Um outro caminho para a implantação de um programa como esse no Brasil, sem aumentar o já comprometido orçamento público, seria a utilização de recursos obtidos por meio da cobrança parcial de mensalidade nas instituições públicas de ensino superior, a fim de compor um fundo de financiamento para a educação básica. Hoje as vagas em cursos universitários públicos são custeadas por impostos pagos por toda a sociedade, mas ocupadas majoritariamente por estudantes de maior renda. Com isso, há uma transferência indireta de recursos dos mais pobres, que pagam a conta, para os mais ricos, que aproveitam o curso superior “gratuito”. Essa lógica pode ser invertida com a cobrança de mensalidade nas universidades, com descontos parciais para alunos das classes intermediárias e integrais para alunos de menor renda.
O pesquisadores demonstram que o custo anual por aluno na educação básica no Brasil era de R$ 7.230, em valores de 2018 (dados do INEP) ou R$ 602,50 por mês, que pode servir de referência para a criação de um sistema de voucher de até R$ 600,00 mensais, de valor escalonado de acordo com a renda familiar. O escalonamento teria como referência as 5 faixas de renda da PNAD/IBGE, na qual o primeiro quintil é a mais pobre.
Como exemplo, o estudo propõe separar como público-alvo hipotético um contingente de um milhão de alunos matriculados na rede pública. O montante despendido pelo poder público para custear a educação deste grupo representaria um total de R$ 600 milhões mensais, em valores de 2018.
Se fossem oferecidos vouchers integrais no valor de R$ 600 para 39,5% desse grupo de alunos, que representam o percentual de alunos do 1º quintil de renda no ensino fundamental, a despesa para esta faixa de renda somaria R$ 237 milhões. Para os 27,9% dos alunos que pertencem ao 2º quartil de renda, o voucher unitário seria de R$ 450, o que representaria um total de R$ 125,55 milhões para a faixa. Para o 3º quintil, 16,9% dos alunos receberiam um voucher de 50%, ou seja, R$ 300, perfazendo um total de 50,7 milhões para essa faixa. Os alunos do 4º quintil receberiam uma ajuda menor: R$ 150 mensais, apenas como complemento, chegando a um total de R$ 16,95 milhões mensais. Já os alunos do 5º quintil de renda (4,3% do total) não seriam elegíveis para o programa.
Com esse modelo, seria possível atender 956 mil alunos a um custo mensal de R$ 430,2 milhões, ou seja, o valor por aluno seria de R$ 450. Se fosse utilizado integralmente o total de R$ 600 milhões separados inicialmente – que correspondem a um milhão de alunos na rede pública –, seria possível atender a 1,333 milhão de alunos, ou seja, 33,3% a mais do que o grupo original na rede pública.

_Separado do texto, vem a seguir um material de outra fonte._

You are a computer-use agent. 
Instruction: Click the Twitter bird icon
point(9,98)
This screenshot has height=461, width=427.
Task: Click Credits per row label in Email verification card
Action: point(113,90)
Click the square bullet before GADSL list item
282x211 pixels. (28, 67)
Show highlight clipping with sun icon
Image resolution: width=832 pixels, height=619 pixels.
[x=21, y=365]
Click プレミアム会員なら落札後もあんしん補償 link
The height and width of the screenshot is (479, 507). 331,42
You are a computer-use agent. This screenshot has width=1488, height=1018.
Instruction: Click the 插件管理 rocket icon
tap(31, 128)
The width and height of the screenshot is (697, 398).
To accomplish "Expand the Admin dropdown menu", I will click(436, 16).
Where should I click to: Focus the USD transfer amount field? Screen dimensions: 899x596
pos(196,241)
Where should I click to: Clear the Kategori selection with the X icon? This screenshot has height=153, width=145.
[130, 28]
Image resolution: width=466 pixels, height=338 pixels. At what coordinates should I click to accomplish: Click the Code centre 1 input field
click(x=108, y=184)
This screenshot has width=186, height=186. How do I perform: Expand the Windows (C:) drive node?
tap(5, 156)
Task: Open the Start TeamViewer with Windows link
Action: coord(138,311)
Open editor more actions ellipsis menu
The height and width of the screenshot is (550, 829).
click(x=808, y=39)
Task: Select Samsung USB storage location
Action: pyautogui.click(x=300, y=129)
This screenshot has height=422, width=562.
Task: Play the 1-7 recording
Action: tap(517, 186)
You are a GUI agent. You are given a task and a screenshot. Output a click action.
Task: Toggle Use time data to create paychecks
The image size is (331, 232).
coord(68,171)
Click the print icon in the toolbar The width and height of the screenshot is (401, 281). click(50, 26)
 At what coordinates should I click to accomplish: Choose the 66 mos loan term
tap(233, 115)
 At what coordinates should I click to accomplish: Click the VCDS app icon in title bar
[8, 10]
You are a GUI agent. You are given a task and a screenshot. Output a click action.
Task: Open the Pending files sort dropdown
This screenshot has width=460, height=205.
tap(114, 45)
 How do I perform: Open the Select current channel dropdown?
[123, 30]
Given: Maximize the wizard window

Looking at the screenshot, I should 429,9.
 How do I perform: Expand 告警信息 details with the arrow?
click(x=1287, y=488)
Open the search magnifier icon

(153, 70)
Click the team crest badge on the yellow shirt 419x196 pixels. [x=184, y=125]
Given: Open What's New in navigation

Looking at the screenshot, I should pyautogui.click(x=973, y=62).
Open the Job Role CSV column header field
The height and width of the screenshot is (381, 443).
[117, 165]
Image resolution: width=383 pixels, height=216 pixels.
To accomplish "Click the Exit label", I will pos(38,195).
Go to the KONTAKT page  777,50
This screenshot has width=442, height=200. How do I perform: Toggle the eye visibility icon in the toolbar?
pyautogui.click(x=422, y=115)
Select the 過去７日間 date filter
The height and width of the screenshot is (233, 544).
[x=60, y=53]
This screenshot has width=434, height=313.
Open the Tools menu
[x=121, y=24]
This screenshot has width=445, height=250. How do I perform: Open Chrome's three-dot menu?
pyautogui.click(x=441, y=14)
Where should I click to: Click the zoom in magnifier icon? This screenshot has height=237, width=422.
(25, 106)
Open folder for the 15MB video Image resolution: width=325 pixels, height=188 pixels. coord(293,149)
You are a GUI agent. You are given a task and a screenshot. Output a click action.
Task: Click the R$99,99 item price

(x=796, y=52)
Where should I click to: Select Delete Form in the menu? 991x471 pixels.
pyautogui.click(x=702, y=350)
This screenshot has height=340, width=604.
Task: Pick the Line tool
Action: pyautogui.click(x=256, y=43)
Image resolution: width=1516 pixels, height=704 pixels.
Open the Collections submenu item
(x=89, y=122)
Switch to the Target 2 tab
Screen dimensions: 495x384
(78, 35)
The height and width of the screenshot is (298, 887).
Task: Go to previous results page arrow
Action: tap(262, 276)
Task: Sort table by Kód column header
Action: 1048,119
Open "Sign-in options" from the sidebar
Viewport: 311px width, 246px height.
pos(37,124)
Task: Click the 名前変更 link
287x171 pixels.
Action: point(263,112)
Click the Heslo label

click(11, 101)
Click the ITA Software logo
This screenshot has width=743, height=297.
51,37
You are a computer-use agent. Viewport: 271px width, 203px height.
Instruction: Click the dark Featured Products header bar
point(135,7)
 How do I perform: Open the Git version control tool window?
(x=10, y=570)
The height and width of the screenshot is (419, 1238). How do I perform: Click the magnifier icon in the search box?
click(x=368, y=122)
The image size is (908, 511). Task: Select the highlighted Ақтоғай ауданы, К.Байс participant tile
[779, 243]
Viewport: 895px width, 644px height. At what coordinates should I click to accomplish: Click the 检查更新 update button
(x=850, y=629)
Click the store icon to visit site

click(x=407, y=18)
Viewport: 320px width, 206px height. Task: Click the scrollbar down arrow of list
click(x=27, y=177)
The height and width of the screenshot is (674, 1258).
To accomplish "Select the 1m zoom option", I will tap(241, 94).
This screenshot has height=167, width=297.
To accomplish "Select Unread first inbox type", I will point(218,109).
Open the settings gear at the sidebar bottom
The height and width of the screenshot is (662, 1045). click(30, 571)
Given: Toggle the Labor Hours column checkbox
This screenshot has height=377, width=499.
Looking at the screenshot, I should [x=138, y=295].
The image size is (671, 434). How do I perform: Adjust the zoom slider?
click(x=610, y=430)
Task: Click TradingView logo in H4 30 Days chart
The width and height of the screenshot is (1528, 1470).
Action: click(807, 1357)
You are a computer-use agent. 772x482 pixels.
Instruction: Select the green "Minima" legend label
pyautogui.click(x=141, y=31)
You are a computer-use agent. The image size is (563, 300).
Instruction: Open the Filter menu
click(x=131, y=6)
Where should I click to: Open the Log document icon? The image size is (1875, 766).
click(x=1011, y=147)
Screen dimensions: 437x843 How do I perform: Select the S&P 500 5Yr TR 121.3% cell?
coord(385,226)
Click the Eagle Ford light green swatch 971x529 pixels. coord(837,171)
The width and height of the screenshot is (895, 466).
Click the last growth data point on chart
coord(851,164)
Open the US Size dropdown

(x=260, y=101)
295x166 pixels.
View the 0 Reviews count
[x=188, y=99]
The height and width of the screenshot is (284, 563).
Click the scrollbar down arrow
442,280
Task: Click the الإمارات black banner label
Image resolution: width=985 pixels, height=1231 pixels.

A mudança proposta neste estudo aponta que diversos países que se tornaram referência mundial em educação, tais como Finlândia, Estônia ou Holanda, não financiam o sistema educacional em si, mas sim os estudantes. A Holanda, por exemplo, usa um sistema de vouchers para 70% dos estudantes no ensino fundamental e para quase a totalidade dos estudantes do ensino médio.
Por fim, os autores observam que há um longo percurso a ser percorrido apesar do desenho técnico da política não ser difícil. O maior desafio é o convencimento político: seria preciso desviar das pressões corporativas dos sindicatos e se desapegar das velhas fórmulas, que vêm se mostrando pouco eficientes há tempo, mas continuam dominando as mentes de quem pensa a educação no país.